→ **Available data**
================================

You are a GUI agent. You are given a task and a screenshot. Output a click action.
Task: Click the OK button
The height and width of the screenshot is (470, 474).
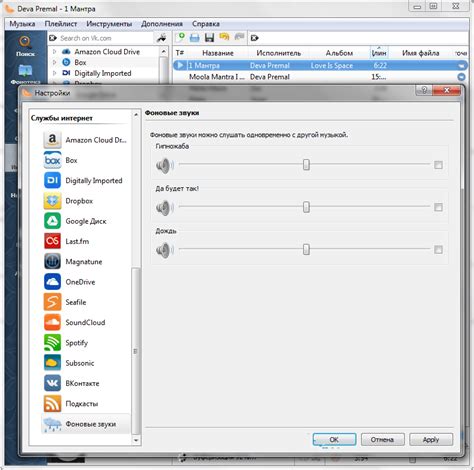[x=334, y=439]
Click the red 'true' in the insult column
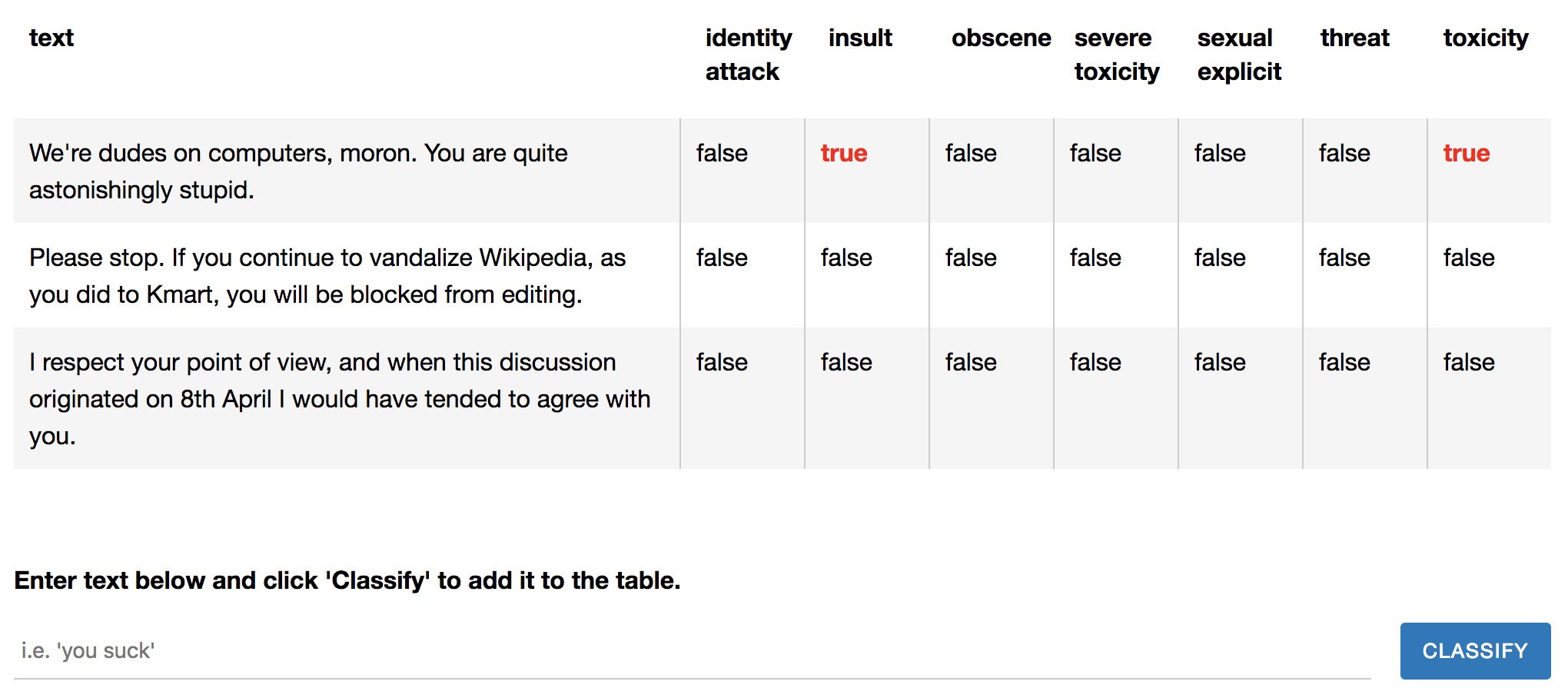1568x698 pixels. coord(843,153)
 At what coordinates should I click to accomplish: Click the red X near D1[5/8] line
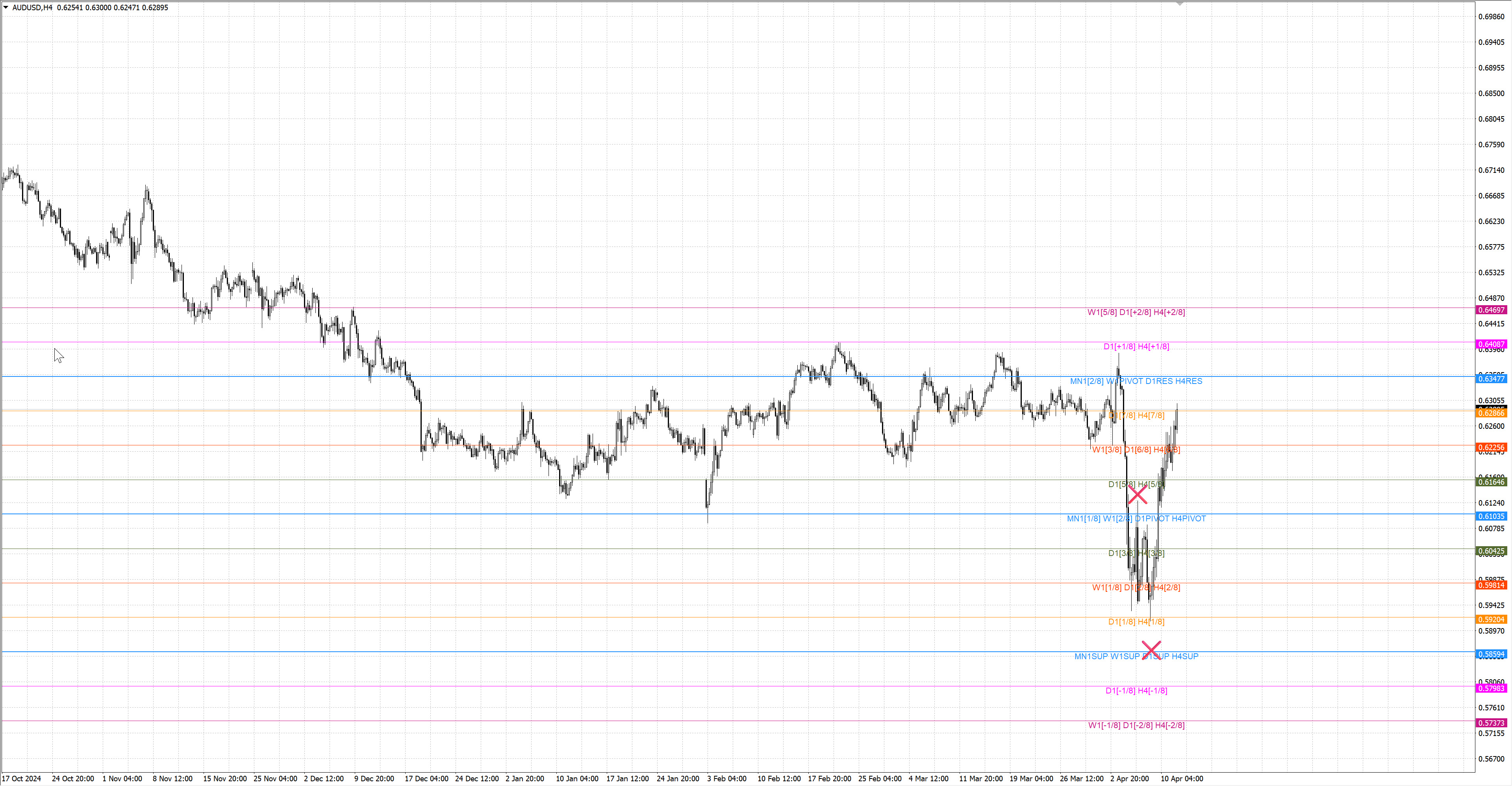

================================

→ **Exercise objective**
Reproduce every row above word for word, leaving out the pictures.

→ **Task result**
You are a GUI agent. You are given a task and a screenshot. Output a click action.
Task: Click the OK button
The height and width of the screenshot is (470, 474).
[x=334, y=439]
Click the red 'true' in the insult column
1568x698 pixels. coord(843,153)
 At what coordinates should I click to accomplish: Click the red X near D1[5/8] line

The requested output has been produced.